(Pixel coordinate grounding data)
=== Section Start ===

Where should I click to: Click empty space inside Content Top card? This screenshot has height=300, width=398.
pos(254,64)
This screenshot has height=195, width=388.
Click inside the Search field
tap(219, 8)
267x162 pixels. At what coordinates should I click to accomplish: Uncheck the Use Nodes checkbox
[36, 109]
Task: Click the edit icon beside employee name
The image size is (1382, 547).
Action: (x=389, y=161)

=== Section End ===
=== Section Start ===

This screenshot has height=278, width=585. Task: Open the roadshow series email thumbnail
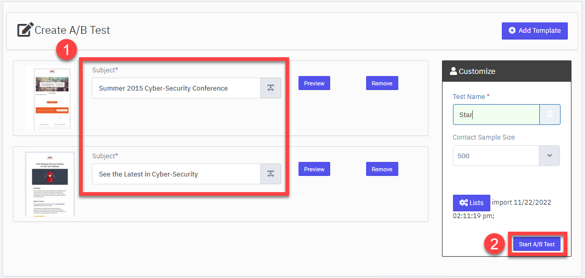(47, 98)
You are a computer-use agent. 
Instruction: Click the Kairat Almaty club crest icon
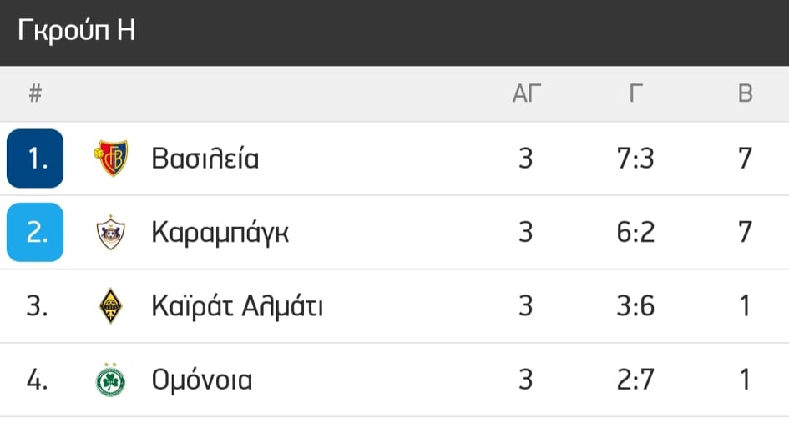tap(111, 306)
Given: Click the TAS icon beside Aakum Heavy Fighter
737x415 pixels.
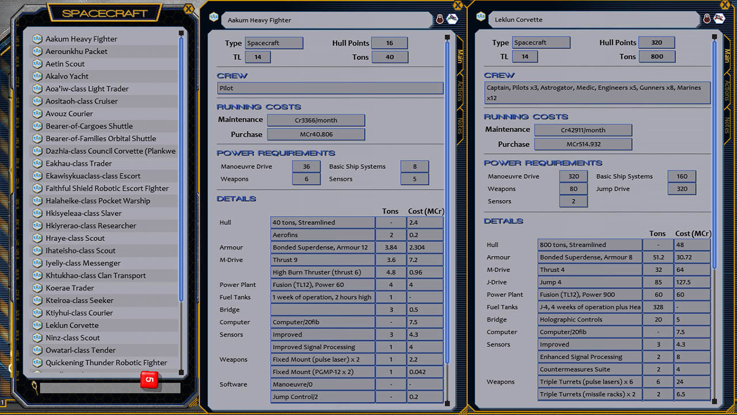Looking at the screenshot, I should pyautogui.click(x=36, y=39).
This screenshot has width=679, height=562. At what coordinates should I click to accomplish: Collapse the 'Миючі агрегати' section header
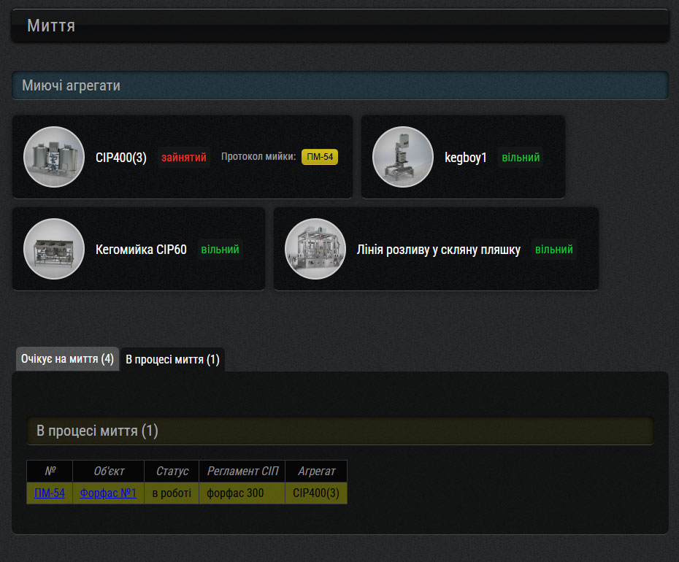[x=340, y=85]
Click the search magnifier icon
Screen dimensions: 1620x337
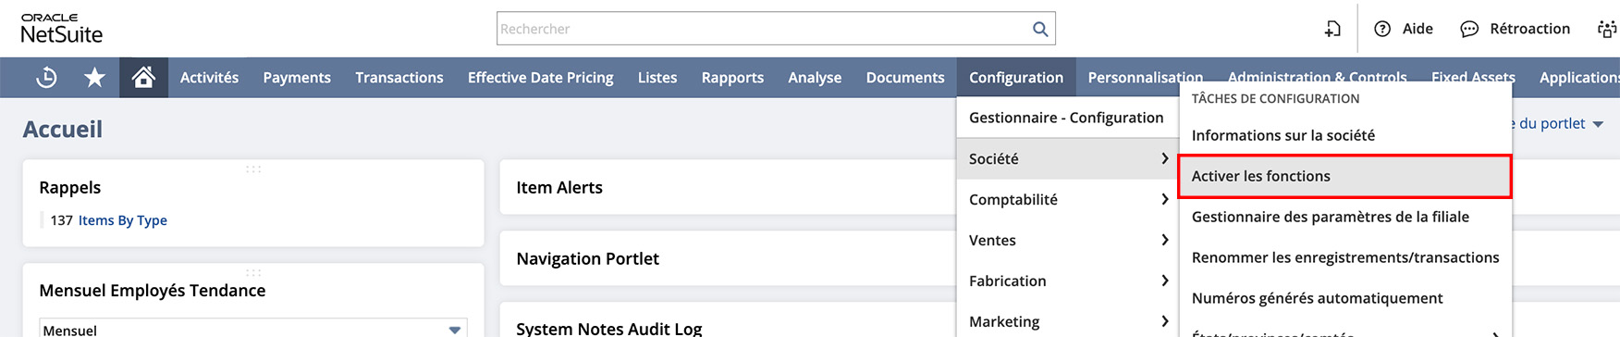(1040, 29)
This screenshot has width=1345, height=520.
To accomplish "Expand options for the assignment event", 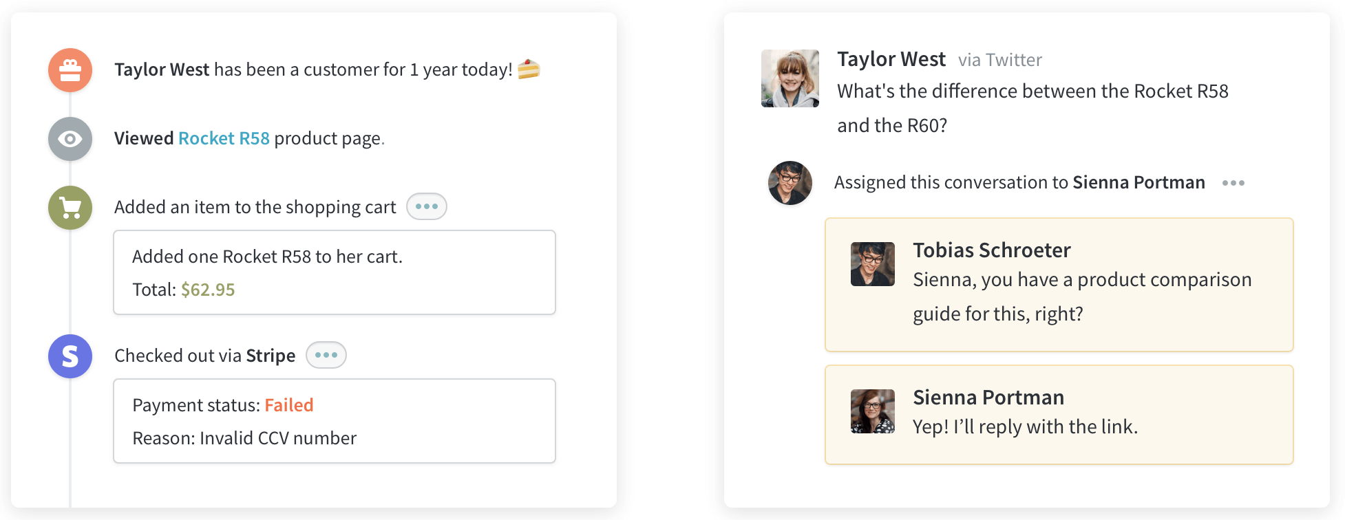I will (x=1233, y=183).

=== Section End ===
=== Section Start ===

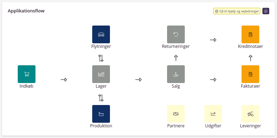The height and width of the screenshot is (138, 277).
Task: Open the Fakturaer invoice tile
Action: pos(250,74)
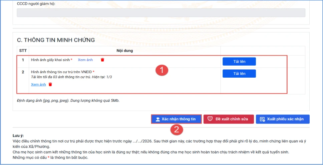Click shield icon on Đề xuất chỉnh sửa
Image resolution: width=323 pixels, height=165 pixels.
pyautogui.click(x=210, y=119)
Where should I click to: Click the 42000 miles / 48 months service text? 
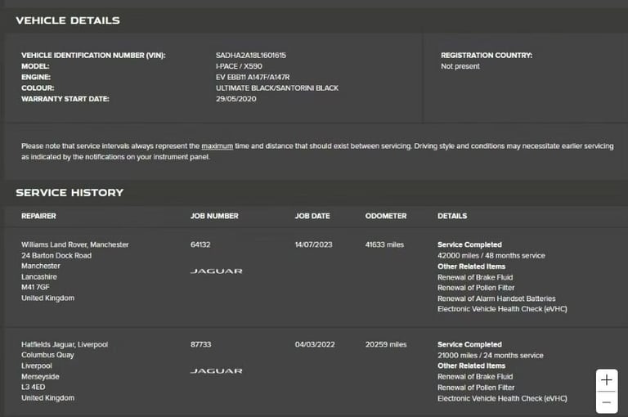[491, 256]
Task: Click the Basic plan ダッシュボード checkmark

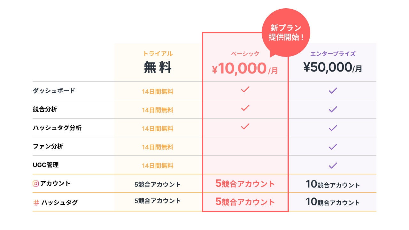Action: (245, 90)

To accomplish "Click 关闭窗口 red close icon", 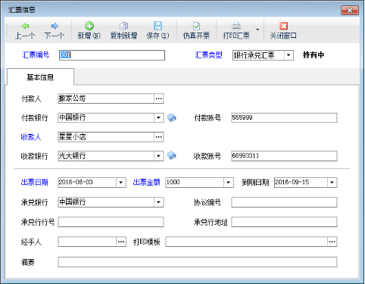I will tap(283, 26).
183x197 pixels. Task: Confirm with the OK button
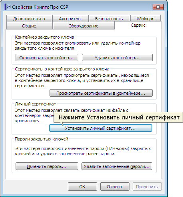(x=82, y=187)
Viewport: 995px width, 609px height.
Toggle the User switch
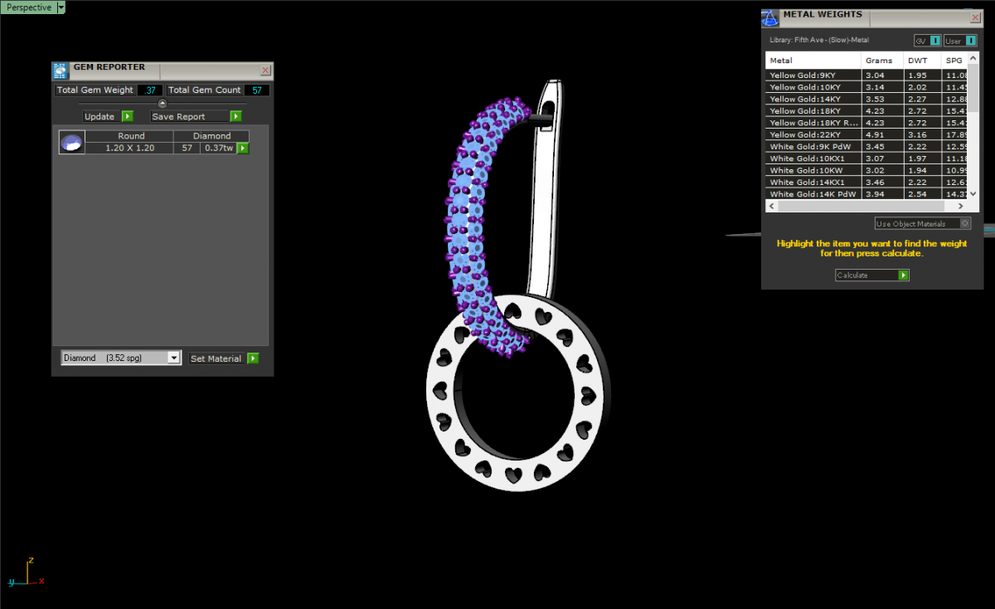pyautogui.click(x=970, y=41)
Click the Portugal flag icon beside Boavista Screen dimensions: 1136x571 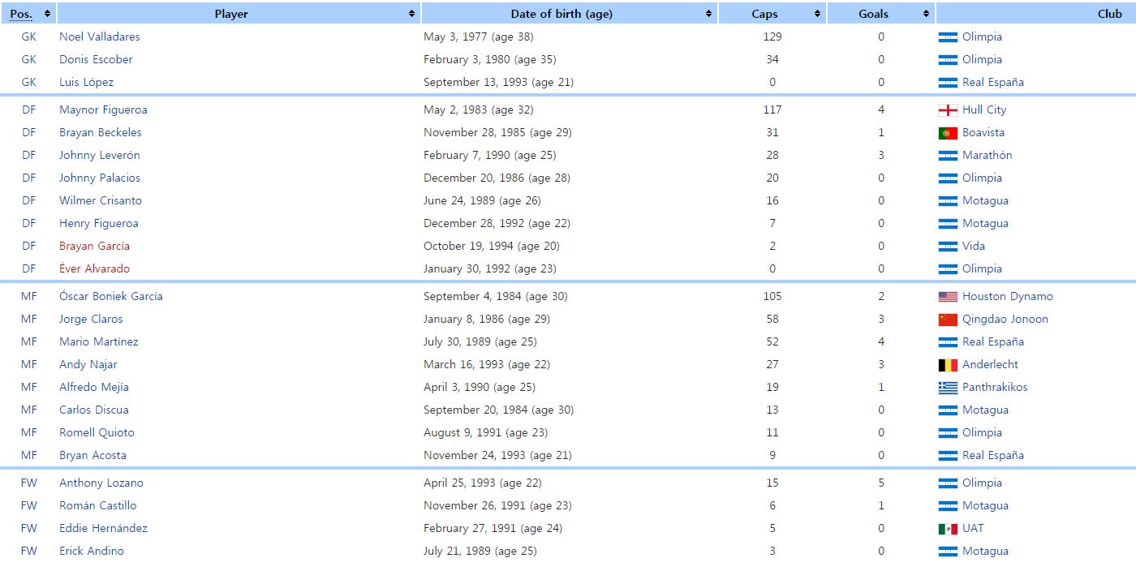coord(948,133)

=== Section End ===

* _Requirement_
How would the lines above read from the one with "Instruction: Click the" to the one with "This screenshot has width=1345, height=520.", inclusive, with no pictures? Write them out exactly.

* _Expected answer_
Instruction: Click the Kairat Almaty club crest icon
tap(111, 306)
Given: Click the TAS icon beside Aakum Heavy Fighter
737x415 pixels.
Looking at the screenshot, I should pyautogui.click(x=36, y=39).
This screenshot has width=679, height=562. At what coordinates should I click to accomplish: Collapse the 'Миючі агрегати' section header
[x=340, y=85]
Click the search magnifier icon
Screen dimensions: 1620x337
(1040, 29)
This screenshot has width=1345, height=520.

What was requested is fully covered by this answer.